Keşifleri kronolojik sıraya göre şöyledir: Remington hâline gelen daktilo, telgraf ve sinyal cihazı, tek hattan aynı anda çeşitli alıcılara mesaj göndermeye yarayan quadruple telgraf vericisi, daha sonra kopya makinası hâline gelen bir makina, elektrik lokomotifi, ampül, vanalı vites, 7 adet elektrik güç transmisyon patenti, demiryolu sinyal sistemi, cam yapım âleti (tabaka levhâ hâlinde) kinetogratik kamera (ilk hareketli kameranın gelişmemiş hâli), sun’î sıva, şarjlı galvanik piller, kompresörle kullanılabilen boyalar, yapım malzemeleri, otomobil tahrik edici ve devamlı ikmâl edici sistemler, renklerin çeşitlerini görmek için geliştirilmiş metodlar, el fenerleri, transmiterler, alkalinli piller, radyo alıcıları, sentetik kauçuk vs.
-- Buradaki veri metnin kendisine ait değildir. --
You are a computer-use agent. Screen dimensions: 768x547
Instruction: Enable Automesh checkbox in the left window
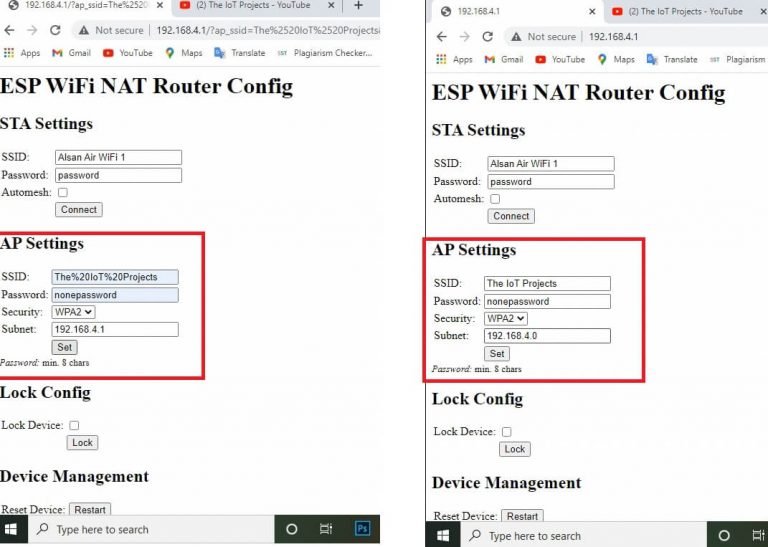(x=63, y=192)

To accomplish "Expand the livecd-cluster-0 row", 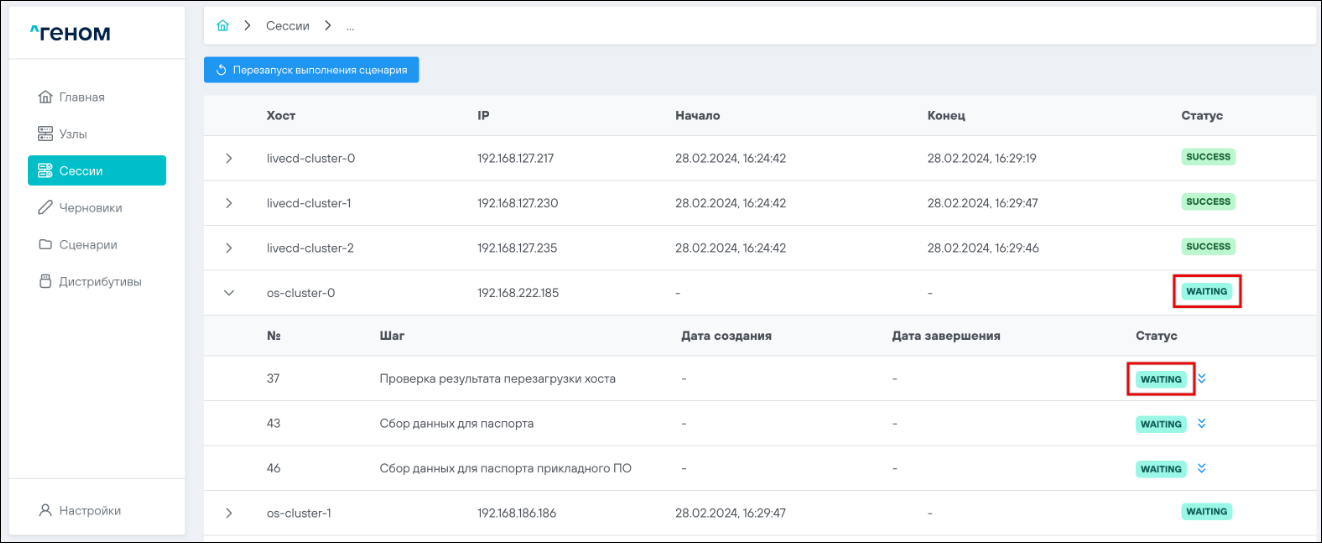I will tap(229, 158).
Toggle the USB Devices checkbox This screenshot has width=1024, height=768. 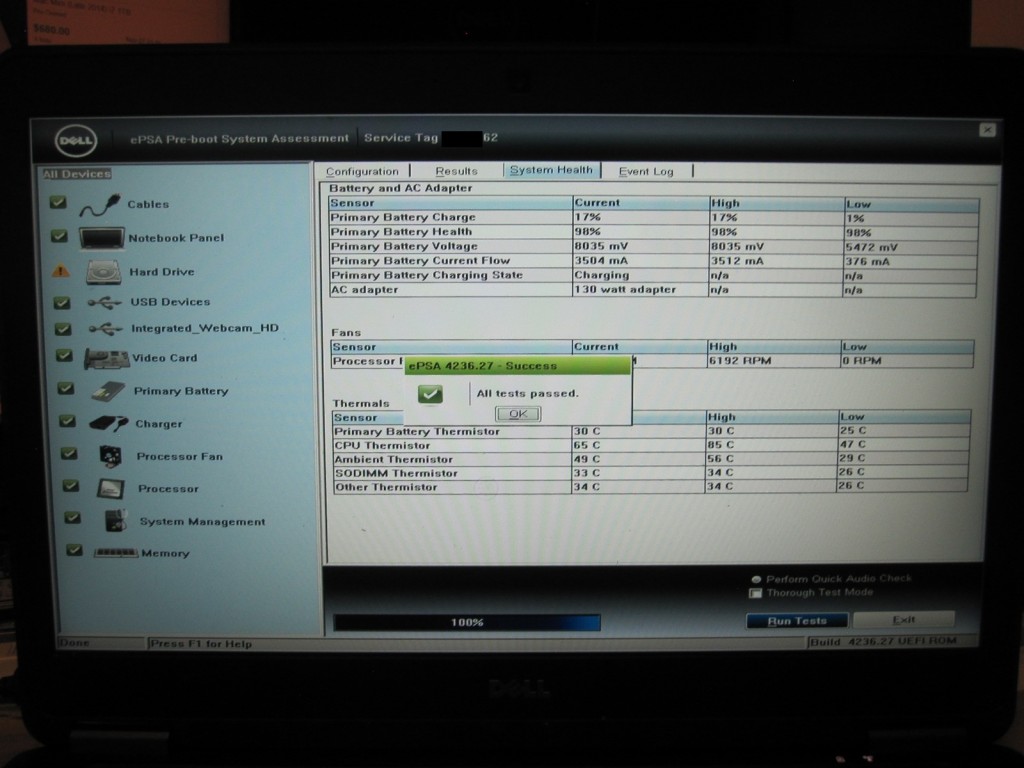click(62, 302)
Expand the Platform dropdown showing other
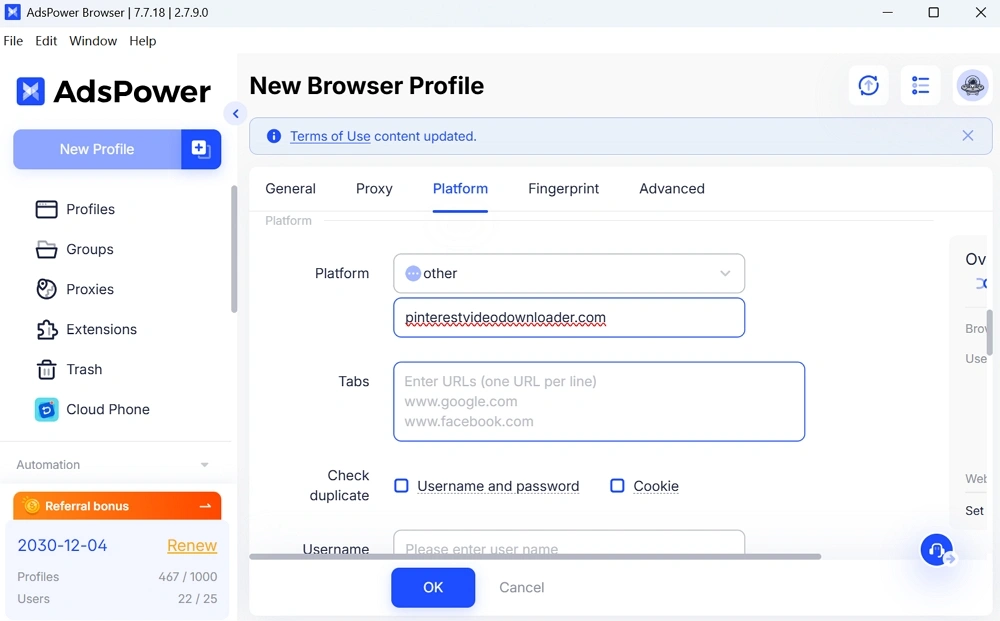 pyautogui.click(x=569, y=273)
Birçok keşifleri yanında ilk elektrik ampülünü yaparak insanlığa hizmette bulunan bu büyük Amerikan kâşifi Edison hakkında, en yakın mesâî arkadaşı olan Martin André Rosonoff şu hâtırayı anlatıyor:
Bir gün laboratuvara girince Edison’un kendinden geçmiş, çok dalgın bir hâlde hiç kımıldamadan elinde tuttuğu bir kaba baktığını gördüm. Yüzünde büyük bir hayret, hürmet, takdir ve tâzim ifâdesi vardı. Yanına tam yaklaşıncaya kadar, geldiğimin bile farkına varmadı. Sonra beni yanında görünce, elindeki kabı bana gösterdi. Kap, cıva ile doluydu. Bana; “Şuna bak!” dedi. “Bu ne muazzam bir eserdir! Sen cıvanın hârikulade bir şey olduğuna inanır mısın?” Ben; “Civa, hakîkaten hayrete değer bir maddedir!” diye cevap verdim. Edison konuşurken sesi titriyordu. Bana; “Ben cıvaya bakınca, bunu yaratanın büyüklüğüne hayran oluyorum. Buna ne türlü hassalar vermiş. Bunları düşündükçe, aklım başımdan gidiyor!” diye mırıldandı. Sonra tekrar bana döndü: “Dünyâdaki bütün insanlar bana hayrandır. Benim yaptığım birçok keşifleri, birçok yeni buluşları birer hârika, birer başarı sanıyorlar. Beni insan üstü bir varlık gibi görmek istiyorlar. Hâlbuki ne büyük yanlış! Ben, beş para bile etmeyen bir bulucuyum. Benim buluşlarım esâsen dünyâda bulunan, fakat o zamâna kadar insanların göremedikleri büyük hârikaların ancak ufacık bir kısmını meydana çıkarmaktan ibarettir. Bunu ben yaptım! diyen bir insan, ancak en büyük yalancı, en büyük budaladır. İnsan, elinden hiçbir şey gelmeyen âciz bir yaratıktır. İnsan, ancak bir parça konuşabilen, biraz düşünebilen bir mahlûktur. İyi düşünse, azâmete kapılmaz, aksine, ne kadar boş olduğunun farkına varır. İşte ben de, bunları düşündükçe ne kadar kudretsiz, ne kadar âciz, ne kadar zayıf bir yaratık olduğumu anlıyorum. Ben mûcidim ha! Asıl mûcid, asıl yaratıcı işte O’dur, Allah’tır!” dedi.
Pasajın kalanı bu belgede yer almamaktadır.